Stanford's Map of the Seat of War in the Far East, 1904.
33.5 x 45.5 in (85.09 x 115.57 cm)
1 : 1520640
A scarce 1904 map of China, Manchuria, Mongolia, and northern Korea issued by Stanford's Geographical Establishment to illustrate the theater of the Russo-Japanese War (1904 - 1905). Coverage extends from Beijing to Vladivostok, and from the Amur River to Port Arthur (Lüshunkou), making this one of the most highly detailed and masterful executed contemporaneous maps to illustrate the war.
Russo-Japanese War The Russo-Japanese War, fought from February 8, 1904 - September 5, 1905, pitted Imperial Japan against Tsarist Russia over rival imperial ambitions in Manchuria and Korea. Both Russia and Japan had grand visions for the region. Russia traditionally had only one Pacific port, Vladivostok, which was operational only during the warm summer months. In 1898, Russia coerced China, then weakened after the First Sino-Japanese War (1894 - 1895), to lease Port Arthur, a warm water port on the Liaodang Peninsula. They also negotiated a right-of-way to connect Port Arthur to the China Eastern Railway, which ran from nearby Dalian (Dalny) to Harbin, a stop on the Siberian Railway. Russia, eager to expand southwards from Siberia, considered Port Arthur the cornerstone of a sphere of influence covering China, Manchuria, and Korea. Japan had its own Imperial ambitions and saw itself as the natural overlord in East Asia. Korea and Manchuria in particular were important as steppingstones into China, with its seemly unlimited resources.
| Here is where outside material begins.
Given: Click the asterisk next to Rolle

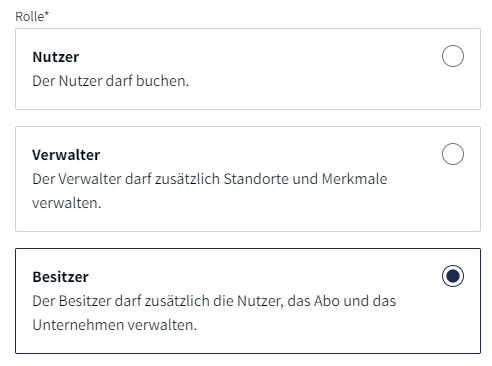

There was initially some attempt at negotiation between the imperialist powers, but Tsar Nicholas II arrogantly believed it impossible that Japan could challenge a major European power. Japan proved him wrong, launching a surprise attack on the Russian Eastern Fleet stationed at Port Arthur. Throughout the course of the war, the Russians were defeated again and again, humiliating the Tsar and forcing U.S. President Theodore Roosevelt to arbitrate a peace, confirmed by the Treaty of Portsmouth. The treaty recognized Japan's claims on Korea and called for the evacuation of Russian forces from Manchuria, including from Port Arthur.
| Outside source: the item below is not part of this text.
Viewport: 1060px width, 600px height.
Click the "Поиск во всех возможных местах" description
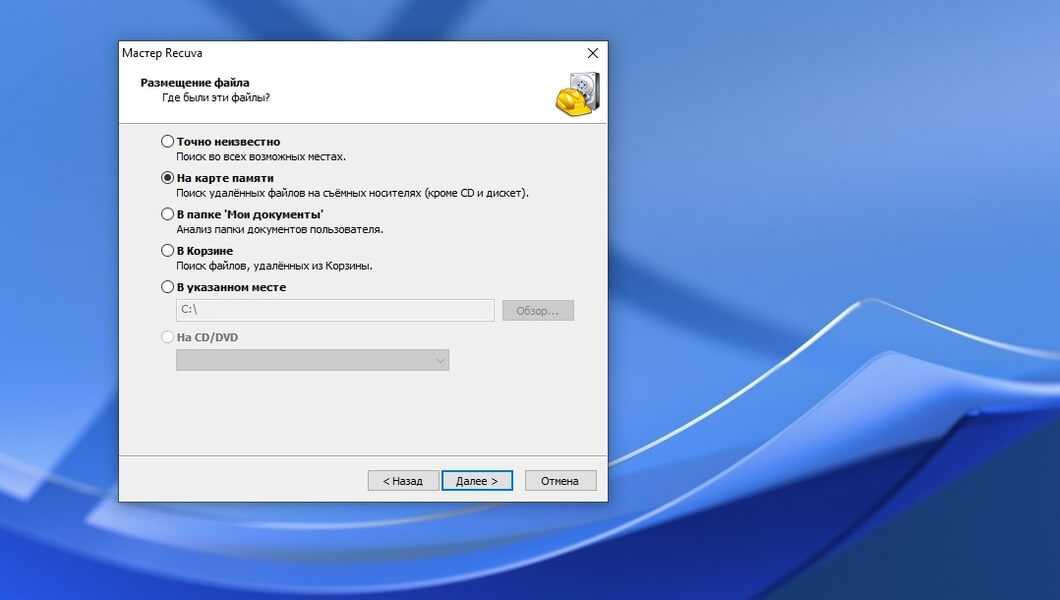click(x=261, y=157)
The overwhelming victory of Imperial Japan came as a surprise to international observers, being the first major military victory in the modern era of an Asian over European power. The consequences transformed the balance of power, confirmed Japan as the pre-eminent power in East Asia.
Publication History and CensusThis present map, a first edition, was published in London by Edward Stanford's Geographical Establishment on March 14, 1904. A second state was issued a in the following year on June 27, 1905. Examples are scarce on the market and in institutional collections, but we have identified holdings at the British Library (St. Pancras), the Library of Congress, the Peabody Essex Museum, the University of Manchester Library, and the National Library of Australia.
Edward Stanford (May 27, 1827 - November 3, 1904) was one of the most prolific map publishing firms of the late 19th century. The company began as a partnership in 1848 between the 21 year old Edward Stanford and the established map dealer Trelawney Saunders. By 1853 the partnership had dissolved and Edward Stanford took full control of the business. A subsequent series of expansions and exciting new map issues finally led to the production of Stanford's masterwork, "Stanford's Library Map of London". This map is still available and remains somewhat accurate. At the time of publishing it was hailed by the Royal Geographical Society as "the most perfect map of London that has ever been issued". In 1882 Edward Stanford Sr. passed the firm on to his son, Edward Stanford Jr. who continued in his father's proud tradition. Today the Stanford firm still publishes maps and remains one of the most important and prolific cartographic publishers in the world. Learn More...
Very good. Folds into original binder. Linen backing.
OCLC 842133170. Library of Congress, G7820 1904 .E3.